Initiative of the Vice President of the Cabildo
Last July, the General Director of Coasts, José Fernández landed in Lanzarote and appeared before the media to announce that the institution he directs had initiated the procedures for the expropriation of the southern hotel. The situation created by that building built on the beachfront next to the Los Ajaches Natural Park and the need to act against it to recover the cove of Las Coloradas and eliminate the profound impact that this macro hotel has produced in the area, was raised to the General Director of Coasts by the Vice President of the Cabildo of Lanzarote, Manuel Fajardo Palarea, after the socialist group entered the Island Government in June 2005.

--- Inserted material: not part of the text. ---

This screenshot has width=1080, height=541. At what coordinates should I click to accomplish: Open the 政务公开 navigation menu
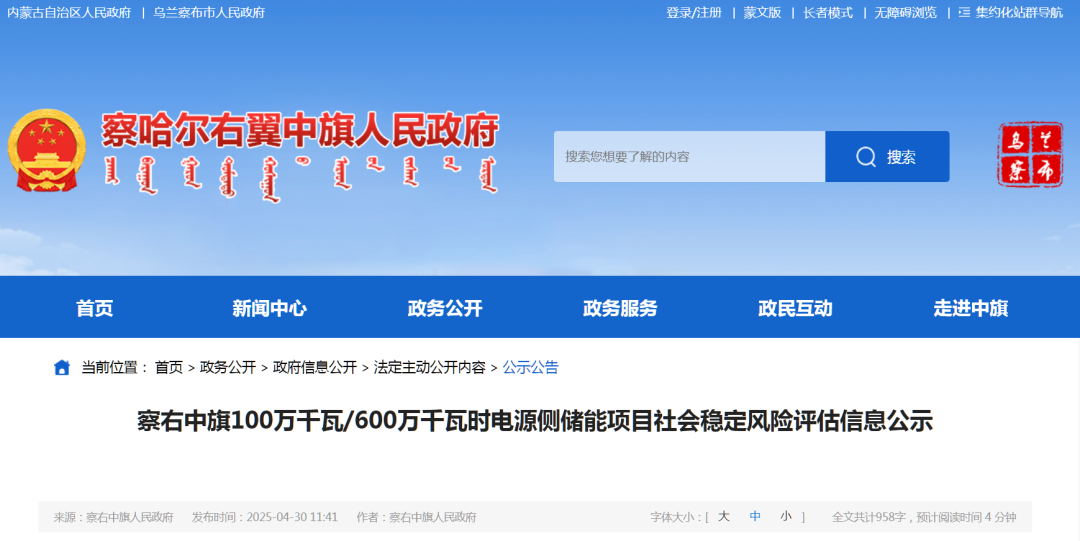point(445,308)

The Hotel is open clandestinely
Today anyone can reserve one of the almost five hundred rooms with capacity for a total of 774 beds, which are located just above the cove of Las Coloradas, and spend a few days in its four-star facilities, without knowing that they are in a hotel establishment built with a building permit granted by the mayor of Yaiza, José Francisco Reyes, and whose legality is being decided in the Superior Court of Justice of the Canary Islands, since it was appealed in 2000 by the then president of the Cabildo of Lanzarote, the socialist Enrique Pérez Parrilla.
The tourist is also unaware that the Papagayo Arena is currently an illegally open establishment because it lacks the mandatory tourist authorization for opening and operation, a license that the hotel requested from the Cabildo, but which was denied last August by a resolution of the Cabildo issued by the then accidental President and current vice president, Manuel Fajardo Palarea. Due to this denial, the hotel has also been removed from the Registry of Tourist Operators of the Canary Islands and is open to the public "clandestinely" as it lacks the tourist permit that was denied a year ago. From now on, those staying in any of the 12 floors of the hotel are in a building in the process of expropriation for demolition.
The history of the Papagayo Arena
On June 1, 1998, a request for a building permit for a future hotel arrived at the southern Consistory from the company Explotaciones Hoteleras Nueva Valencia S.L., which would be built on two plots of the Las Coloradas cove, included in the Partial Plan of the area, approved a decade earlier, as municipal land.
That same day the mayor Reyes, issues his positive opinion, despite the fact that the report prepared by the Technical Office of Yaiza was negative because the project presented is not endorsed by any professional association, it also exceeded the permitted height by seven floors and eliminates an existing pedestrian crossing between plots 1 and 2 to facilitate access for bathers to the beach, who now have to access the beach through a lateral cliff, among other aspects.
The controversial statements about César Manrique
Despite the negative reports, José Francisco Reyes grants the building permit for the Papagayo Arena, among many others, that same morning, just four days before the revision of the PIOT was published in the Official Gazette of the Province of Las Palmas, which had been agreed by the Plenary of the Cabildo on May 21 of that year. Therefore, the work was already approved and the reforms of the PIOT included the moratorium that prevented new constructions.
One of the justifications that the mayor of Yaiza wielded before the society of Lanzarote to defend the existence of the Papagayo Arena, were the controversial statements published in LA VOZ in its issue of April 7, in which he assured that César Manrique "wanted to make hotels there, he thought it was fine, and he said it in front of me".
Today the Papagayo Arena is one of the 27 hotels and more than 12,000 tourist beds that the Cabildo has appealed before the TSJC, it is the Papagayo Arena, a procedure that is in an advanced state of processing and on which the Court could rule in mid-2007. If the sentence is favorable to the Cabildo of Lanzarote, it could be an important boost for the procedure that the Ministry of the Environment has initiated this week, because even the value of what is expropriated would plummet and the processing that would lead to the final demolition of the Papagayo Arena Hotel.